#### SEITENAUSZUG

• • •

TORTE STATT TROCKENEM HASEN
Anfang 1990 entschloss sich dann Haese, eventuellen Verführungen durch den Teufel Alkohol
in Form der anderen Bandmitglieder vorzusorgen und verliess die Band. Trotz Verständnis und
Einsicht, bliesen der Rest der Band und Hein, unser Fahrer und Mann fürs Grobe, in Metzgers
trautem Heim Trübsal. Da platzte es plötzlich aus Hein heraus: "Der eine Fan von euch, ist
immer da bei Konzerten, spielt auch Bass und ist gut drauf!" Nun dämmerte es Schneller, war
das der straffällig gewordene Jugendliche, mit dem er im Krankenhaus zusammen Essenswägen
hatte schieben müssen? Ein paar Telefonate später hatte man Torte am Hörer und machte ihm
ein Angebot. Die schnöde Ausrede "Ich hab doch schon ne Band" wurde gekontert mit dem
Argument "Das ist wie beim Fussball und wir haben die besseren Bedingungen" Und so wars
dann auch.
Der Erfolg der LP liess den Sumpfpäpsten keine Ruhe und wieder folgten Gigs in ganz
Deutschland (inzwischen war auch die DDR als potentieller Abnehmer für rauhen Punkrock
dazugekommen), und grössere Tourneen durch Ungarn und Polen. So durften die Sumpfpäpste im
legendären "Haus der Jungen Talente" der DDR und in der Stadthalle von Miskolc in Ungarn
vor jeweils 2000 Anwesenden ihre grössten Konzerte spielen.

• • •

#### DATENAUSZUG

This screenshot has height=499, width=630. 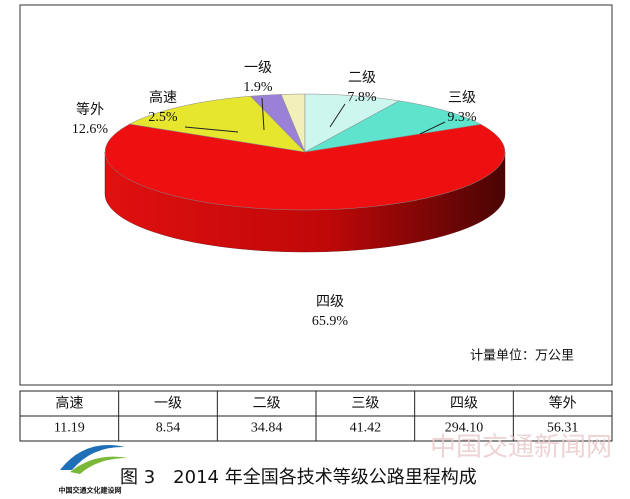 I want to click on slice-label: 二级, so click(x=362, y=78).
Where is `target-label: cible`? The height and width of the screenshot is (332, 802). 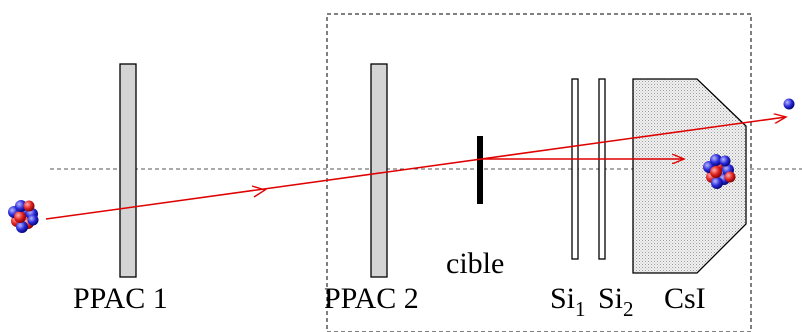 target-label: cible is located at coordinates (475, 264).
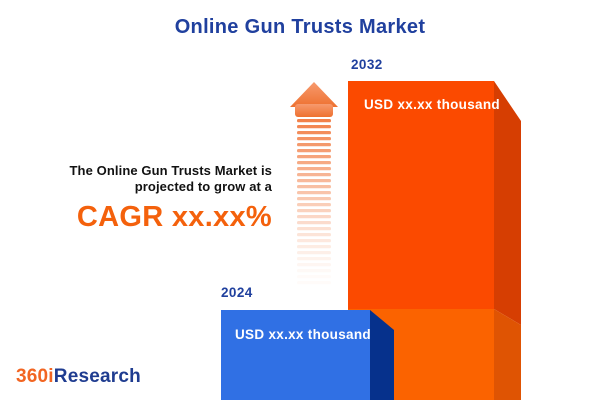 Image resolution: width=600 pixels, height=400 pixels. Describe the element at coordinates (508, 354) in the screenshot. I see `bar-2032-side-bottom` at that location.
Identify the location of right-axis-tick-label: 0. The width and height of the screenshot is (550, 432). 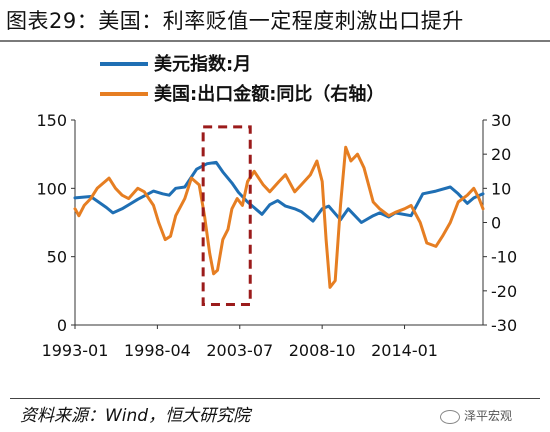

• • •

Nennen Sie alle Personen, die im Seitenauszug über die Sumpfpäpste mit Namen erwähnt werden.

#### ERGEBNIS DER AUFGABE
Haese, Hein, Metzger, Schneller, Torte